Dogs are also able to use this trail but must be kept on a leash.
Length: 4.0 mi Elevation gain: 341 ft. Route type: Loop
Allaire Orange Trail - near Allenwood
And features a great forest setting rated as moderate. The trail offers several activity options and is accessible year-round. Dogs and horses are also able to use this trail.
Length:5.7 mi Elevation gain:347 ft. Route type: Loop
Biking: The Shore Book's Top Biking Spots!
According to bikehike.org, The best places to run, walk, or bike at the Jersey Shore are: Allaire State Park – 4265 Atlantic Ave., Farmingdale; Brick Reservoir – Herbertsville Rd, Allenwood; Cattus Island County Park – 1170 Cattus Island Blvd, Toms River; Cheesequake State Park – 300 Gordon Road, Matawan.
While there are numerous locations to bike around the State, we’d like to feature
days & times biking by self-propelled wheels on the boardwalks from Asbury Park to Bay Head.
Rollerblades, skates, and skateboards are not permitted on the boardwalk at any time of the year. Bicycles may be locked only to a bicycle rack, and not to any light fixture, railing, or other parts of the boardwalk. Motorized vehicles are not permitted at any time on the boardwalk or beach.
Biking on the Boardwalk
looks like this:
*Asbury Park Boardwalk - allowed between midnight and 10 a.m. year-round
*Ocean Grove Boardwalk - allowed between 10 p.m. and 10 a.m.

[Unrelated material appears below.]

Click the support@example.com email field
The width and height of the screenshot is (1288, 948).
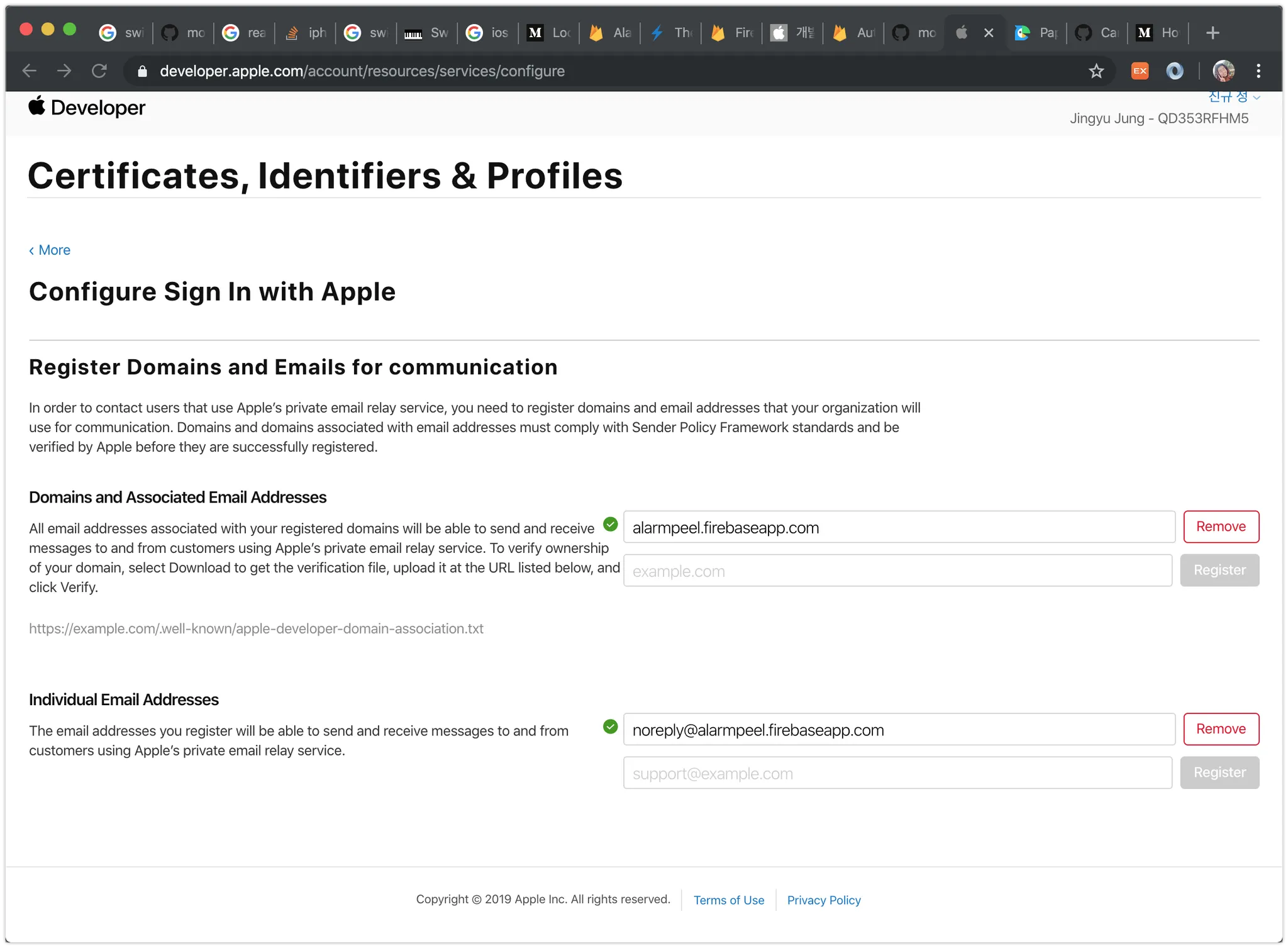coord(897,773)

*Bradley Beach Boardwalk - allowed from midnight to 10 a.m.
*Avon-by-the-Sea Boardwalk: allowed between midnight and 9:00 a.m.
*Belmar Boardwalk - any time between October 1 and April 30.

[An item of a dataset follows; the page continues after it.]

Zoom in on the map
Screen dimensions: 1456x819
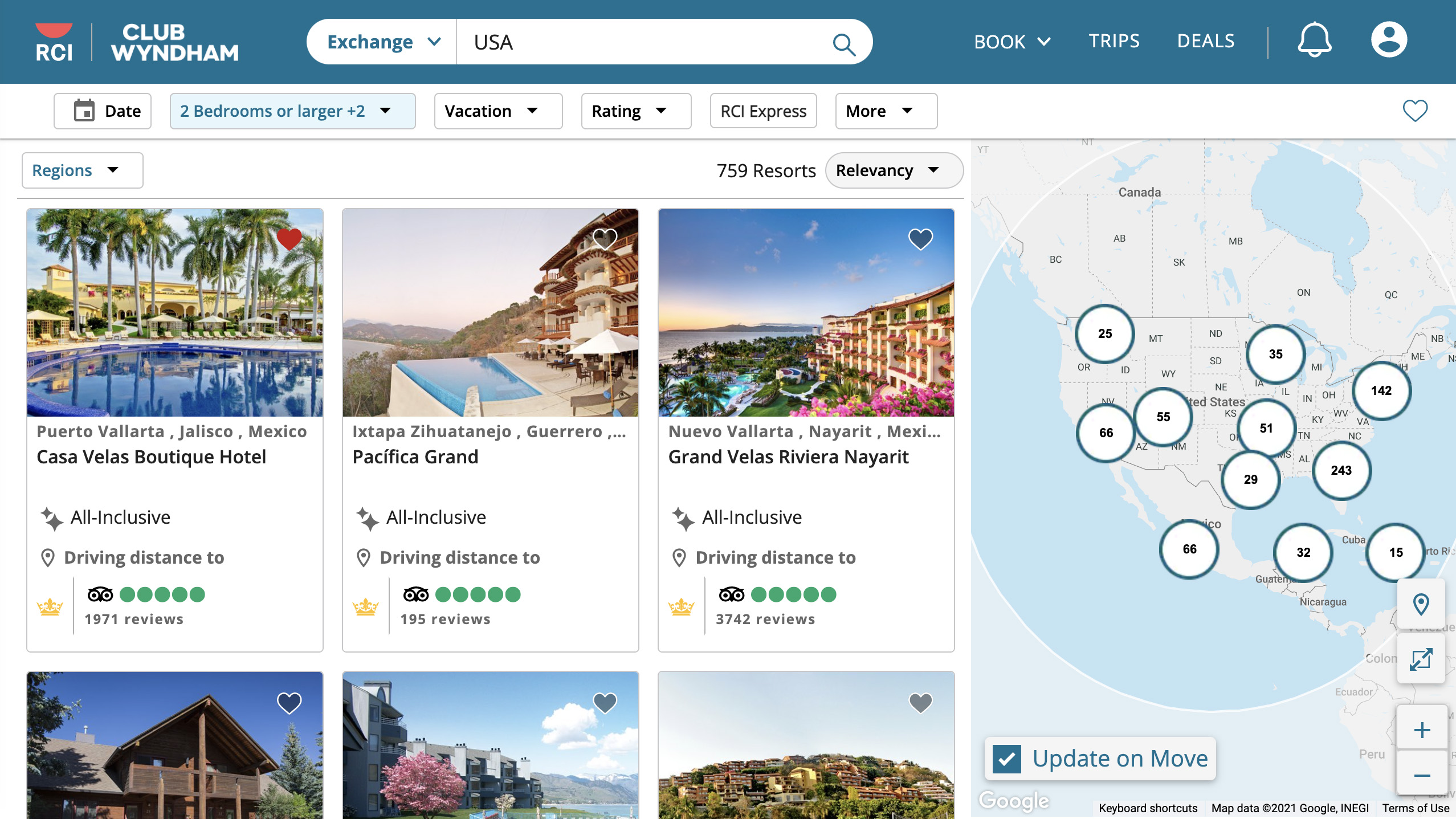1422,730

*Spring Lake - allowed between the hours of 10:00 pm and 8:00 am
*Sea Girt - from May 15 to September 15 biking is restricted is to the hours of 5:00 am to 9:00 am.

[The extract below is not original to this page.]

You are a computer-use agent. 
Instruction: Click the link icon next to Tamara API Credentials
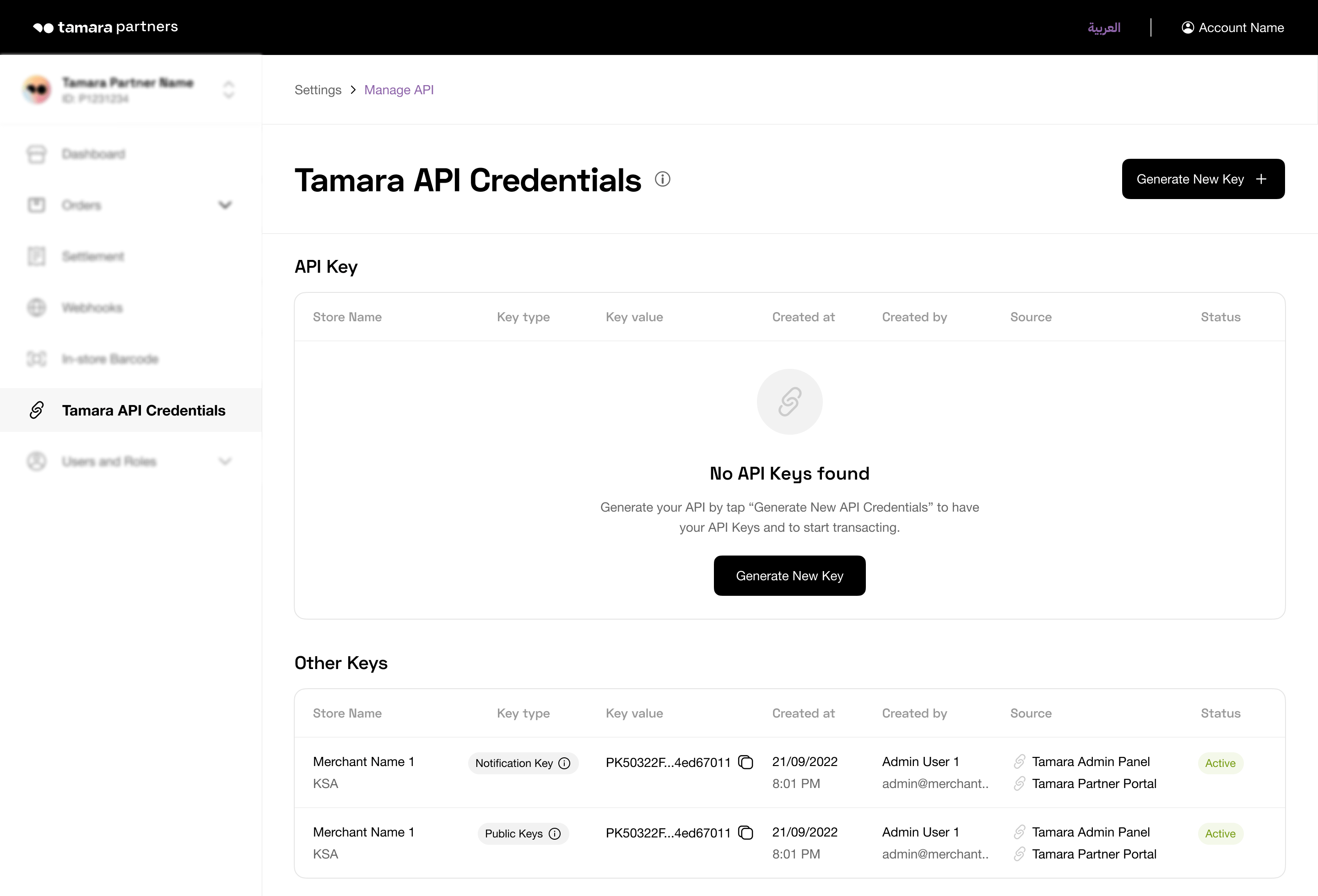[37, 410]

*Manasquan - restricted between the Friday preceding Memorial Day and Labor Day of each year, except during the hours of 6:00 a.m. and 9:00 a.m. Bicycle riding is permitted on the public walk and dedicated beachfront during the remainder of the year.
*Point Pleasant – allowed May 1 thru September 30 between hours of 5:00 a.m. and 9:00 a.m. daily and between October 1st until April 30th from 6:00 a.m. until 6:00 p.m.
*Bay Head – has no boardwalk but plenty of wonderful shopping, eating and drinking both coffee and cocktails. We will get to all of Bay Head’s specific wonders in a future article. Stay Tuned!
Tips for Winter Warmth While Hiking, Biking, and Walking
Hike through the winter months and enjoy the crowd and bug-free trails, crisp fresh air to ward off the winter blahs... plus there's no need to "get back into hiking shape" when spring rolls around.
*Dress in layers
This is really the key to being outside in cold weather; add and remove pieces as needed.
*Don't overlook packing a hat and gloves even in shoulder seasons...
They offer an easy way to control temperature. Depending on the conditions, use these layers: Bottom: Moisture-wicking breathable shirt or thermal layer.
Mid: Insulating layer like a hoody, fleece jacket, or softshell
Outer: Water/windproof layer
Hat and gloves
Good socks; waterproof boots
*Resist the temptation to dress too warmly!
When you are shivering at the trailhead, you may think you need heavier stuff than you really do. You may be chilly for the first 15 minutes, but once you get moving you will warm up quickly. And if you will be doing a lot of uphill, you will heat up more than level hiking. Only wear a heavier coat when it's very frigid or snowing, or it's cold and you're on an easier hike where you're not exerting as much.